Basic equations of electromagnetic are Maxwell equations. In this manuscript, ADI-IRBF-GMLS is employed for solving the time-dependent Maxwell equations in two-dimension. For approximating the time variable, we utilize alternative direction implicit (ADI) method and integrated radial basis function based on generalized moving least squares (IRBF-GMLS) method is used for space direction. Alternative Direct Implicit (ADI) technique includes two steps in each time stage, that their computations are simple. We have to increase the number of collocation points and also time steps to reach the final time. This procedure increases the used execution time. To overcome this issue, we employ the proper orthogonal decomposition (POD) method to reduce the size of the final algebraic system of equations. This numerical procedure can be called ADI-IRBF-GMLS-POD method. Numerical results are presented and they illustrate the accuracy and efficiency of the proposed method. The point to note is that the used time-discrete scheme i.e. ADI approach cannot be employed in the numerical simulations on non-rectangular computational domains for solving Maxwell equations. This is the main issue in this numerical approach for Maxwell equations. We also compare the ADI-IRBF-GMLS with POD with full model of presented method applied to solve Maxwell equations.
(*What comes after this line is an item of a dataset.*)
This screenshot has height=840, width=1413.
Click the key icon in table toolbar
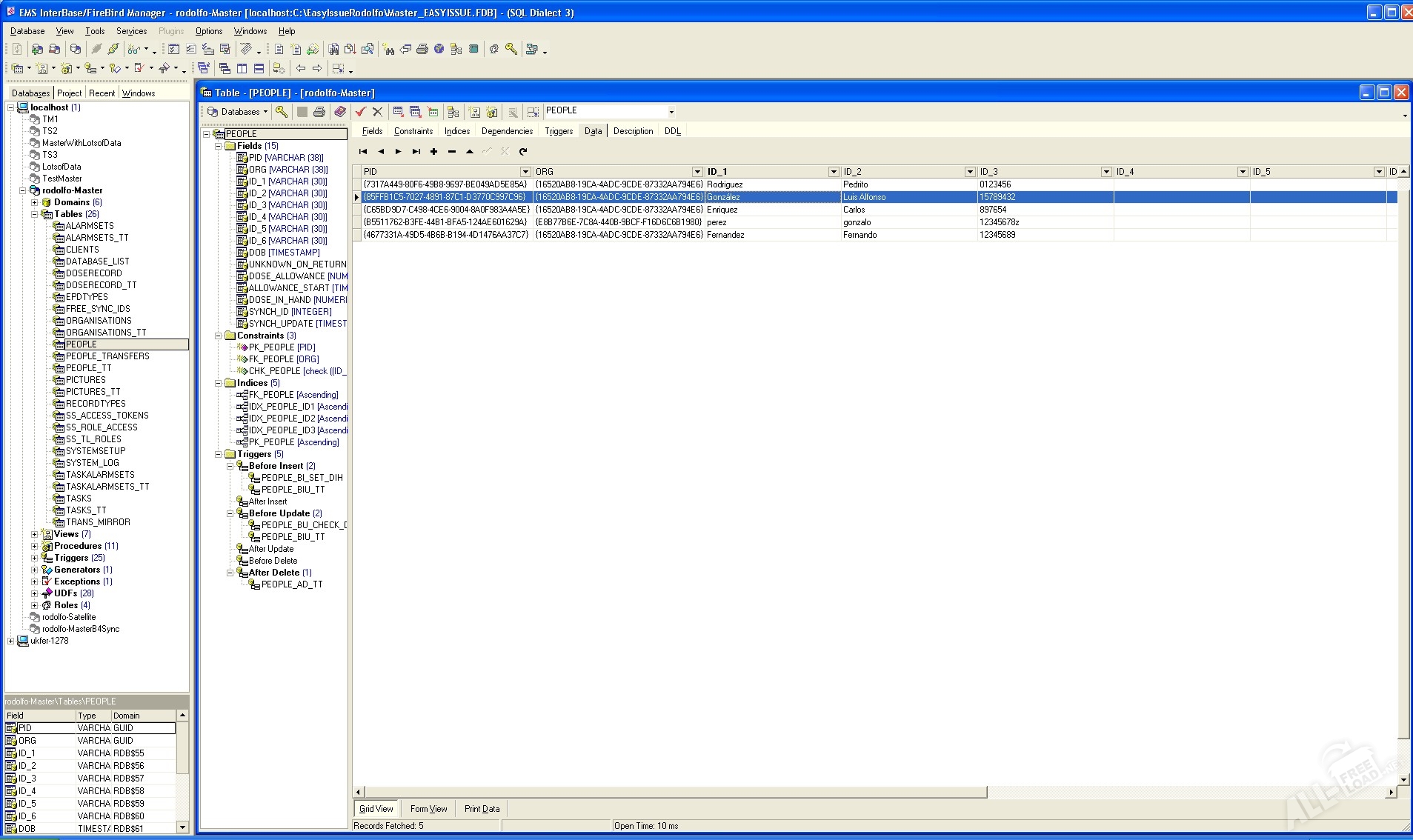(x=282, y=112)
电磁的基本方程是麦克斯韦方程。在这份手稿中，ADI-IRBF-GMLS 用于求解二维时间相关的麦克斯韦方程。为了逼近时间变量，我们利用交替方向隐式（ADI）方法和基于广义移动最小二乘法（IRBF-GMLS）的集成径向基函数用于空间方向。替代直接隐式（ADI）技术在每个时间阶段包括两个步骤，它们的计算很简单。我们必须增加搭配点的数量和时间步长才能到达最终时间。此过程会增加使用的执行时间。为了克服这个问题，我们采用适当的正交分解（POD）方法来减小最终代数方程组的大小。这个数值过程可以称为 ADI-IRBF-GMLS-POD 方法。给出了数值结果，它们说明了所提出方法的准确性和效率。需要注意的一点是，所使用的时间离散方案（即 ADI 方法）不能用于求解麦克斯韦方程组的非矩形计算域的数值模拟。这是麦克斯韦方程的这种数值方法中的主要问题。我们还将 ADI-IRBF-GMLS 与 POD 与应用于求解麦克斯韦方程的所提出方法的完整模型进行了比较。这是麦克斯韦方程的这种数值方法中的主要问题。我们还将 ADI-IRBF-GMLS 与 POD 与应用于求解麦克斯韦方程的所提出方法的完整模型进行了比较。这是麦克斯韦方程的这种数值方法中的主要问题。我们还将 ADI-IRBF-GMLS 与 POD 与应用于求解麦克斯韦方程的所提出方法的完整模型进行了比较。